Social CRM does not replace existing CRM efforts – instead it adds more value. In fact, Social CRM augments social networking to serve as a new channel within existing end-to-end CRM processes and investments. Social CRM enhances the relationship aspect of CRM and builds on improving the relationships with more meaningful interactions. As the “Godfather of CRM,” Paul Greenberg notes, “We’ve moved from the transaction to the interaction with customers, though we haven’t eliminated the transaction – or the data associated with it… Social CRM focuses on engaging the customer in a collaborative conversation in order to provide mutually beneficial value in a trusted and transparent business environment. It’s (i.e. Social CRM is) the company’s response to the customer’s ownership of the conversation.”
Self-service Sales Funnels
The interest in Social CRM is a lot more, well, CRM-oriented than the data-mining aspects I’m interested in, but it’s different faces of the same opportunity. In these things, I tend to play a seemingly Debbie Downer role with my line that “all roads lead to better junk mail.” I’m not actually one of the Adbuster faithful here, but I do think it’s important for people to realize what sites like Facebook &co. are enabling businesses to do and the free, self-service sales funnel labor “consumers” are doing for large companies.
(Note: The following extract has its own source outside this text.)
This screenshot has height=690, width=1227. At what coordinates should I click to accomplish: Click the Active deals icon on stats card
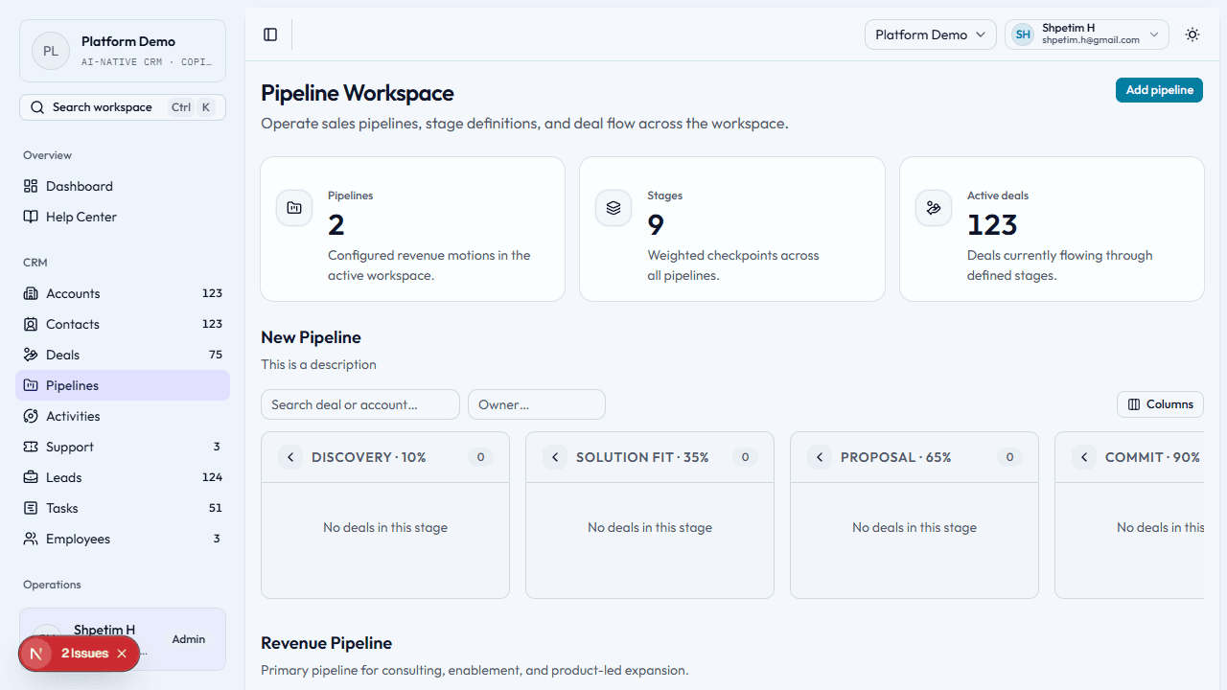[933, 207]
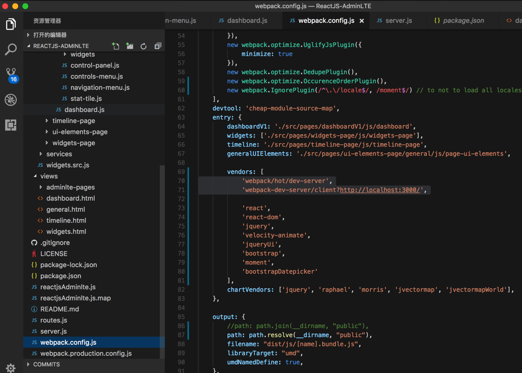
Task: Open webpack.production.config.js file
Action: coord(86,354)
In whatever this space is called (it’s definitely something in the “Enterprise 2.0″ orbit), the ability to connect to existing social networks and web sites is spreading more virally than SharePoint. Merely “connecting” to sites isn’t the main thing: bi-directional integration and sucking out customer/user data is the real cream in the chocolate egg.
There’s really no end of vendor offerings in this space. Offerings like the “coming soon” Salesforce Chatter kind of shoe-horn here as well as things like Jive’s “New Agenda for Social Business”. While folks like Eloqua, Loopfuse, and even traditional web analytics folks like Adobe Omniture are (or should be) all circling around this like hungry vultures. There’s plenty of companies I’m leaving off, check out the Social CRM paper for a metric butt-ton of them.
Why Now
There’s several things going on here to enable this:
- A good saturation of consumers and customers in sites like Twitter, Facebook, and other places – these are people who are spending money with companies that are the potential customers for vendors in this area.
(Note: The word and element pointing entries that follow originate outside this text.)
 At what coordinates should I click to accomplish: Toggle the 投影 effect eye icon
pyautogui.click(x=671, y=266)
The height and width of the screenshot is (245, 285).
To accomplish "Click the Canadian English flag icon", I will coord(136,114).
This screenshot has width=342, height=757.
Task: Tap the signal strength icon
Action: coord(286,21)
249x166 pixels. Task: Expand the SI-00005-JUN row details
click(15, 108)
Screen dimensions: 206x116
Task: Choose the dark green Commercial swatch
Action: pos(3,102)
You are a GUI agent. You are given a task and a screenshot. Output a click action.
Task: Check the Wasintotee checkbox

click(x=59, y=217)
- All of the demographic data (location, background, affinities), photos, and relationship tagging is creating the best junk-mail targeting cloud ever know and companies want to mine the crap out of that data to sell more to their customers
- The wide spread use of open APIs and data standards (de facto and otherwise) are enabling technology companies to wire together their software with these online sites, making it technologically and economically feasible for folks like Jive to suck in all that social data.
- Finally, the most speculative thing: there’s just something about Apple’s iPhone and iPad innovations that makes people believe that IT can actually help grow their business now-a-days. This a is huge shift from the “IT is a black-pit of budget send and I have a 500 meg email quote to-boot” attitude that’s existing for a decade or more.
Throw in the slight opening of budget coffers in 2010, and it’s a good time for the better junk-mail segment of Enterprise 2.0.